Believe it or not....
Our True Subject is Always Specific
Human life is immense, as Henry James put it, and writing about any aspect of it is therefore a prospect that requires tremendous specificity: you are never writing about what, say, A 34 year old woman with a child and an absent husband might do, but about what this 34 year old woman with a child and an absent husband might do. And you have to make it up about her, the telling little details that give forth her specific nature. It’s the act of making it up that will show you things you didn’t know you knew; you will discover things about this immense life, and the knowledge will come from an otherness, a sense of something more in the lines, which is perfectly natural: The “unexplained knowledge,” as Hemingway says, “which could come from forgotten racial or family experience,” (racial in this sense to mean species-memory). He goes on to say “Who teaches a homing pigeon to fly as he does?” So, again, and I’m aware that I repeat myself: just keep it going, let it play out and try not to over-worry the literary stuff, the sideshows.
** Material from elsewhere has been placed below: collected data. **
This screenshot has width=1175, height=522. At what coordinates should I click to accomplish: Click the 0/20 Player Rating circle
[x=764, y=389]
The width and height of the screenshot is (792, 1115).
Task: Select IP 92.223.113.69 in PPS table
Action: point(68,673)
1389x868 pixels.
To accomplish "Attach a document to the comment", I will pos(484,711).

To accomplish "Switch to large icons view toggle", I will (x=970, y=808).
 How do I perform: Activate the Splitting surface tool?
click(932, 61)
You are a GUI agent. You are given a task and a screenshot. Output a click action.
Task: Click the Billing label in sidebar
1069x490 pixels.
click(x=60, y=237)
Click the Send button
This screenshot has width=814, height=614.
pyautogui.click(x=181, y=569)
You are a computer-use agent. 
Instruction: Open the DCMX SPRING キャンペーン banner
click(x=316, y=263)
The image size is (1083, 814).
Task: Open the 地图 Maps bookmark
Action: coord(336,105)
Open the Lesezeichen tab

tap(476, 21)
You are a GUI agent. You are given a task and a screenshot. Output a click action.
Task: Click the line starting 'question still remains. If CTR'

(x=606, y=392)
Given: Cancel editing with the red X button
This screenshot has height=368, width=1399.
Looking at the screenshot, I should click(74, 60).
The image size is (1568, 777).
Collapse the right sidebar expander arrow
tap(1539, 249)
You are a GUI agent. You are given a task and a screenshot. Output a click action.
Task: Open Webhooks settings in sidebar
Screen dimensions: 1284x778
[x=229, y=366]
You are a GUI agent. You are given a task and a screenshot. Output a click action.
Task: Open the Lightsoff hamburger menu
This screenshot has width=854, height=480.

It’s a story. Something is happening to someone, and it is the writer’s job to make it someone we know. Unfold the trouble or the complication and see where it all takes you, and then go back and try to be very, very shrewd about what happened to you in the process--the lines, sentences, gestures, adumbrations, stops and starts, motions, and what happened to the people you’ve made up, and how all of what they went through felt in the nerve-endings. Say it all as specifically and clearly as you can, with your own temperament, your own lived life. That, to me, is writing as if your life depends on it--not as some intellectual gaming (though there are some wonderful examples of just that in the world’s store of fun reading) but as a revelation, tricked out of the dark—by the very indirection that seems to ignore it—of your real being.